** TASKS **
1. Answer these questions using the excerpt on working capital in Nigerian banks.
(a) What period does the study cover?
(b) Why does the study leave out two expatriate banks?
(c) What is the first objective the study lists?
2. Please transcribe the working capital study excerpt from "What have been" to "items in Nigeria banks.".
3. Pick up the excerpt on working capital management in Nigerian banks after its final sentence and write the next part.

1.3 RESEARCH QUESTIONS
In view of the above stated problems, my research questions for this
study are as follows:
What is the composition of working capital items in Nigeria banks?
What have been the end-results of working capital management in Nigeria
banks?
Have these components of working capital well managed?
1.4 OBJECTIVES
OF THE STUDY
In dealing with the above research questions, the
study seeks to achieve the following objectives; To examine the composition of
working capital items in Nigeria banks.
To examine the adequacy of working capital management in Nigeria banks.
To ascertain if the components of working capital are well managed.
1.5 SCOPE OF THE STUDY
This research attempts to study
the working capital management among Nigeria banks. The study covers all the
commercial banks in Nigeria from 2000-2010 excluding two expatriate banks whose
annual reports and financials are in dollars, viz, Citibank and Standard
chattered Bank.

** EXTRACTED INFORMATION **

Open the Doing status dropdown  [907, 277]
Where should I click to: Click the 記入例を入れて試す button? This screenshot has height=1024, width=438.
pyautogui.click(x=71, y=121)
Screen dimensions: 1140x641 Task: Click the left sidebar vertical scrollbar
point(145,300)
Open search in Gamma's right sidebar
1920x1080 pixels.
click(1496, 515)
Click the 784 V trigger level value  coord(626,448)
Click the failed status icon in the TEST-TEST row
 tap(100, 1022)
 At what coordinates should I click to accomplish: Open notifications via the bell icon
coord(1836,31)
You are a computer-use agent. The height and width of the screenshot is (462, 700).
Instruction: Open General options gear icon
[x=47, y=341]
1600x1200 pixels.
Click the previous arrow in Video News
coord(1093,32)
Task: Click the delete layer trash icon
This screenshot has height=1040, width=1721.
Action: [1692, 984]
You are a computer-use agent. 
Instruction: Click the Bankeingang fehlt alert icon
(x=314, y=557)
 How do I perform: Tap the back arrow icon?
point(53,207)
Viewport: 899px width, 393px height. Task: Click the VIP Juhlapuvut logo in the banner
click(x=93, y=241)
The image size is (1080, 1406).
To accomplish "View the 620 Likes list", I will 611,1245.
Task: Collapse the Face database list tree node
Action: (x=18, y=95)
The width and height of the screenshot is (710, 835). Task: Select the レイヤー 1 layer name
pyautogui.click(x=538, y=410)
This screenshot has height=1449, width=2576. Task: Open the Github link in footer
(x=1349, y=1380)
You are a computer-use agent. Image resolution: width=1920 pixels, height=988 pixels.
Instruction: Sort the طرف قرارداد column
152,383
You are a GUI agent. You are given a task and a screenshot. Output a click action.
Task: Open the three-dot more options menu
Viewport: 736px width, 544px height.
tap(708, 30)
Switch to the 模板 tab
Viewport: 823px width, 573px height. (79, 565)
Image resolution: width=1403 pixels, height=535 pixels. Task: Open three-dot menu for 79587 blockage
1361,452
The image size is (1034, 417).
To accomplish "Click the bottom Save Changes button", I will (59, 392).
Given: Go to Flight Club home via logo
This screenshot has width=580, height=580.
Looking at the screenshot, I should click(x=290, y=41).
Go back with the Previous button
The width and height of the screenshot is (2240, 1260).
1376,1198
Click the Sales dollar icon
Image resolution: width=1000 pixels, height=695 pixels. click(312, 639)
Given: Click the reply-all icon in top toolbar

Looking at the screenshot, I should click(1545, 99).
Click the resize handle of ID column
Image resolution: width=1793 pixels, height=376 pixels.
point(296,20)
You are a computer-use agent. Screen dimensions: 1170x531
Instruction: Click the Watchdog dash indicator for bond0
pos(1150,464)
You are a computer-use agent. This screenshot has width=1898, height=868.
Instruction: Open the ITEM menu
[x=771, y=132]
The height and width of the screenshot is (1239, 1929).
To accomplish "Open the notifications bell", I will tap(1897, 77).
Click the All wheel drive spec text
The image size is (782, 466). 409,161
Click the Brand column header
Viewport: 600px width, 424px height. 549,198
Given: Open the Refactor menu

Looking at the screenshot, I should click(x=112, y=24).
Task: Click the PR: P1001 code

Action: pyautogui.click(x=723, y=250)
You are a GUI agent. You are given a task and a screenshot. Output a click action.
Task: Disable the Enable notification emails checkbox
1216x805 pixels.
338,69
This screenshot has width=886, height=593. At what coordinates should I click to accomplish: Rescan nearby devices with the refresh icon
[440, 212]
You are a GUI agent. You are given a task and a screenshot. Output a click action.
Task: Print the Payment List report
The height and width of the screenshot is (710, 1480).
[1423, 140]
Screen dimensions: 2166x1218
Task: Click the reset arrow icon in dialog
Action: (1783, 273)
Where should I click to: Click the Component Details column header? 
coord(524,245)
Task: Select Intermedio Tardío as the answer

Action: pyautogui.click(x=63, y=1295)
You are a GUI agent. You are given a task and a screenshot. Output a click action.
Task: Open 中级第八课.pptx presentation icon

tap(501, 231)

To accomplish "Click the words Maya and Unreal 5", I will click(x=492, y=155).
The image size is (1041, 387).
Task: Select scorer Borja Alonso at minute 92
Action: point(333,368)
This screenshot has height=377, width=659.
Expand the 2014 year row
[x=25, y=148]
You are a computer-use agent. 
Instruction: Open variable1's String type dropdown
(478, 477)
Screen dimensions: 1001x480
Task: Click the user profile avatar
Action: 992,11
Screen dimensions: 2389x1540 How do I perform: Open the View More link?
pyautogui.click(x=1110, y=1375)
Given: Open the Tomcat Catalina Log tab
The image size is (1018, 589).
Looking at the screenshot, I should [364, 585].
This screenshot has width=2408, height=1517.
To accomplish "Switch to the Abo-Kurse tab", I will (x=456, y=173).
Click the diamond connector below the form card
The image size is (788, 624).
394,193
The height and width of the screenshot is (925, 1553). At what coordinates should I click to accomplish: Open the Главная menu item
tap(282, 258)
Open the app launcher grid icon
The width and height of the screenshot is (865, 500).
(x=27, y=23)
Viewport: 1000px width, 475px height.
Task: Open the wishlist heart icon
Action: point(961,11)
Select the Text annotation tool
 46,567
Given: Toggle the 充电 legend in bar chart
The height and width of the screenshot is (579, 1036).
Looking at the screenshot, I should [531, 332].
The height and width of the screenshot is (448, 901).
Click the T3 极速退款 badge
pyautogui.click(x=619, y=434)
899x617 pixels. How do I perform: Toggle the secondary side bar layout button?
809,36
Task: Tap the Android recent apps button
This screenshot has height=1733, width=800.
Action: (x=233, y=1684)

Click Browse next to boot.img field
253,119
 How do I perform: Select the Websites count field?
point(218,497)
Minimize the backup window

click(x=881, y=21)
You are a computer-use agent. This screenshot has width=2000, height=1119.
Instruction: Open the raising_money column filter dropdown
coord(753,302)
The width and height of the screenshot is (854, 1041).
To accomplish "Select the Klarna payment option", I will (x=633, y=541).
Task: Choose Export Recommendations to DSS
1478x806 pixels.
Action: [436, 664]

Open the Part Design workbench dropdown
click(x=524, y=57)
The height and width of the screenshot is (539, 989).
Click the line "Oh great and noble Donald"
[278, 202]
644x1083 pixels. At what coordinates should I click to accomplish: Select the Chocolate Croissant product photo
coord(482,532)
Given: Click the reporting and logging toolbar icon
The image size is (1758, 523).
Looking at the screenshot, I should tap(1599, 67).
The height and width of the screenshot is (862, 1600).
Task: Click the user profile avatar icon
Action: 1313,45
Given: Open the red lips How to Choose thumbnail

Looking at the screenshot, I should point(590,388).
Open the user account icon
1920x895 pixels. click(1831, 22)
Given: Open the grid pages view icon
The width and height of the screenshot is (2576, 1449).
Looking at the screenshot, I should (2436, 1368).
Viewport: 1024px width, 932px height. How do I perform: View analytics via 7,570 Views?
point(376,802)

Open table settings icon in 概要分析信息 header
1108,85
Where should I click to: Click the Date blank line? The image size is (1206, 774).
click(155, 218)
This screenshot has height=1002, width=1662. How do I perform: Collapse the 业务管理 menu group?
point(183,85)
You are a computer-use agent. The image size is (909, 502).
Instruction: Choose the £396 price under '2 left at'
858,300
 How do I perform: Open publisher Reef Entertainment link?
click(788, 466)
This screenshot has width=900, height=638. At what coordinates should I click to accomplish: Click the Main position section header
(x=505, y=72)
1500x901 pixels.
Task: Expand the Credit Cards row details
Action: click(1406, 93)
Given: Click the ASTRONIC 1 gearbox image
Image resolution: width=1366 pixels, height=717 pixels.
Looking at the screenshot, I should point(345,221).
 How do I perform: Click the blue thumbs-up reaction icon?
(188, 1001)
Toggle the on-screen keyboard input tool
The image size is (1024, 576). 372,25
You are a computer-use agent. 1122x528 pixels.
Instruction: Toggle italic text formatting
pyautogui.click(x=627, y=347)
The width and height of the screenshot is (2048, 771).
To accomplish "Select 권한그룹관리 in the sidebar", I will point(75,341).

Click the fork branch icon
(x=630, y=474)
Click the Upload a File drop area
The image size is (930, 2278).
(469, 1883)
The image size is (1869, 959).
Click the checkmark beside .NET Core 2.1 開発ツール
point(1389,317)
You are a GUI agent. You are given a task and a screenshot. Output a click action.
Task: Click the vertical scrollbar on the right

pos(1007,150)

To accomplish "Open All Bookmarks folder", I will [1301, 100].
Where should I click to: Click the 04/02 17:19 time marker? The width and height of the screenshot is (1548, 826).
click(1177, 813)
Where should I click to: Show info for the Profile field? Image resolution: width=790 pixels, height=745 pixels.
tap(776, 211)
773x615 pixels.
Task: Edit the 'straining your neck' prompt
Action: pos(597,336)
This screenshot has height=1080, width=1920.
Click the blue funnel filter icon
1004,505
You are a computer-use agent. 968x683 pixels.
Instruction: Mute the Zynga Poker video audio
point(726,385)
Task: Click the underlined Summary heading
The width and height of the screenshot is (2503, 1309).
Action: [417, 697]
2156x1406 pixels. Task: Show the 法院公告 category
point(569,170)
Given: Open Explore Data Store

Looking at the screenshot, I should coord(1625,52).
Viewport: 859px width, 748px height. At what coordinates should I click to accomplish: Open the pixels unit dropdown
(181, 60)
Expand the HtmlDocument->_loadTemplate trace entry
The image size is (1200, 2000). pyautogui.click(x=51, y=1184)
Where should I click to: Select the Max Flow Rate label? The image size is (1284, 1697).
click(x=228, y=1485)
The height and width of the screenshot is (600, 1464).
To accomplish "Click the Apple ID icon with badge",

** FINAL ANSWERS **
1.
(a) 2000-2010.
(b) Their annual reports and financials are in dollars.
(c) To examine the composition of working capital items in Nigeria banks.

2.
What have been the end-results of working capital management in Nigeria
banks?
Have these components of working capital well managed?
1.4 OBJECTIVES
OF THE STUDY
In dealing with the above research questions, the
study seeks to achieve the following objectives; To examine the composition of
working capital items in Nigeria banks.

3.
1.6 SIGNIFICANCE OF THE STUDY
Although much have been written
about banks’ working capital management and liquidity management, the
significant of this study can be viewed from two major standpoints- practical
and academic.
Practical significance
The bank directors, corporate bodies and management that want to embark
on banks’ working capital management and liquidity management will find useful
information in this work.
For bankers in general, it will broaden their scope of knowledge on
working capital elements, management, optimization and risk management.
Academic Significance
In the academic arena, this research will prove to be significant in the
following ways:
It will serve the purpose of arousing deep thoughts and genuine interest
on the subject matter for further research.
It will contribute to the enrichment of the literature on working capital
management.
It will suggest ways (of interest to academics) based on empirical
evidence of enhancing working capital management
1.7 DEFINITION OF TERMS
WORKING CAPITAL: (abbreviated WC) is a financial metric which represents operating liquidity available to a business, organization or other entity, including
governmental entity.
MANAGEMENT: The act or manner of guiding or taking charge, handling,
directing or control.
OVERCAPITALIZATION: is a state where earnings are not sufficient to
justify the fair return on the amount of share capital which has been issued by
the company UNDERCAPITALIZATION: is a state where the capital which is owned by
the business is much less than the borrowed capital.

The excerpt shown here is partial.